**SEITENTEXT:**
Architekturfotograf in Biel, Tobias Gerber
Spannende Perspektiven finden. Die Kamera penibel ausrichten, dass Linien und Formen sich stimmig abbilden. Auf das richtige Licht warten. Das sind die Dinge, welche die Architekturfotografie für einen Fotografen so interessant machen. Es ist eine Herausforderung für jeden Architekturfotografen, es noch besser zu machen.
Als Architekturfotograf in Biel/Bienne ist man etwas verwöhnt. Der Bielersee ist umringt von schönen Bauten nahe der Stadt. Viele Gebäude sind aus einer Zeit, als man noch mit Stil baute. Nicht nur in der Altstadt sind Objekte denkmalgeschützt. In der ganzen Region Biel findet man Perlen der Architektur.
So auch in Lüterswil: Für die Spar- und Leihkasse Bucheggberg SLB fotografieret ich den Neubau und dokumentierte auch das Projekt vom Rückbau bis zur Eröffnung. Der kompakte, zweigeschossige, moderne Holzbau mit markantem Volumen und einem asymmetrischen Walmdach ist eine Neuinterpretation eines modernen Bauernhauses.

**KURZE AUFGABE 1:**
Gib aus dem Text über Architekturfotografie in Biel alles von „Architekturfotograf in Biel, Tobias“ bis hinunter zu „besser zu machen.“ wortgetreu wieder.
**KURZE AUFGABE 2:**
Erkläre anhand des Textes über Architekturfotografie in Biel in ein bis drei Sätzen, warum man als Architekturfotograf in Biel/Bienne etwas verwöhnt ist.
**KURZE AUFGABE 3:**
Beantworte zum Text über Architekturfotografie in Biel diese Fragen:
(a) Welche drei Dinge machen die Architekturfotografie laut Text so interessant?
(b) Für welche Bank wurde der Neubau in Lüterswil fotografiert?
(c) Welche Dachform hat dieser Neubau?

**ROHDATEN:**

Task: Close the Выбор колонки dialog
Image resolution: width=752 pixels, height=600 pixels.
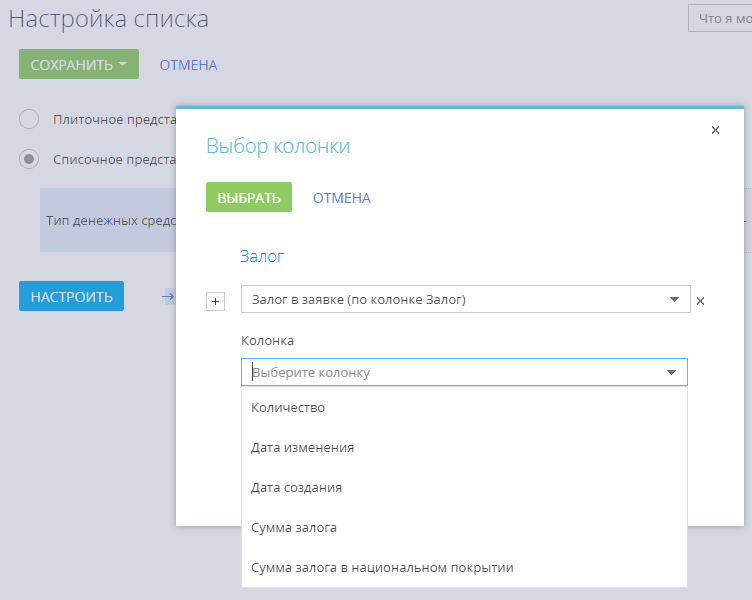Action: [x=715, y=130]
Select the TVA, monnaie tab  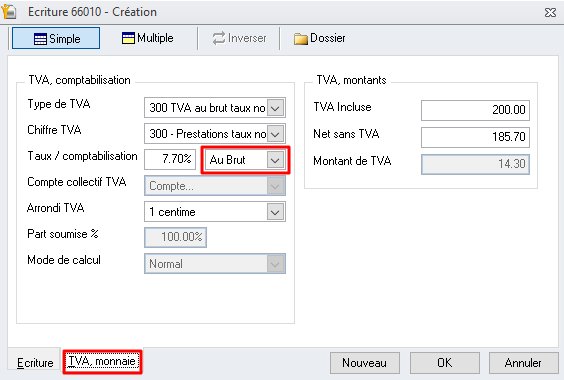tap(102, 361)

**ANTWORT 1:**
Architekturfotograf in Biel, Tobias Gerber
Spannende Perspektiven finden. Die Kamera penibel ausrichten, dass Linien und Formen sich stimmig abbilden. Auf das richtige Licht warten. Das sind die Dinge, welche die Architekturfotografie für einen Fotografen so interessant machen. Es ist eine Herausforderung für jeden Architekturfotografen, es noch besser zu machen.

**ANTWORT 2:**
Der Bielersee ist von schönen Bauten nahe der Stadt umringt, und viele Gebäude stammen aus einer Zeit, als man noch mit Stil baute. Außerdem sind nicht nur in der Altstadt Objekte denkmalgeschützt, sondern in der ganzen Region Biel findet man Perlen der Architektur.

**ANTWORT 3:**
(a) Spannende Perspektiven finden, die Kamera penibel ausrichten und auf das richtige Licht warten.
(b) Für die Spar- und Leihkasse Bucheggberg SLB.
(c) Ein asymmetrisches Walmdach.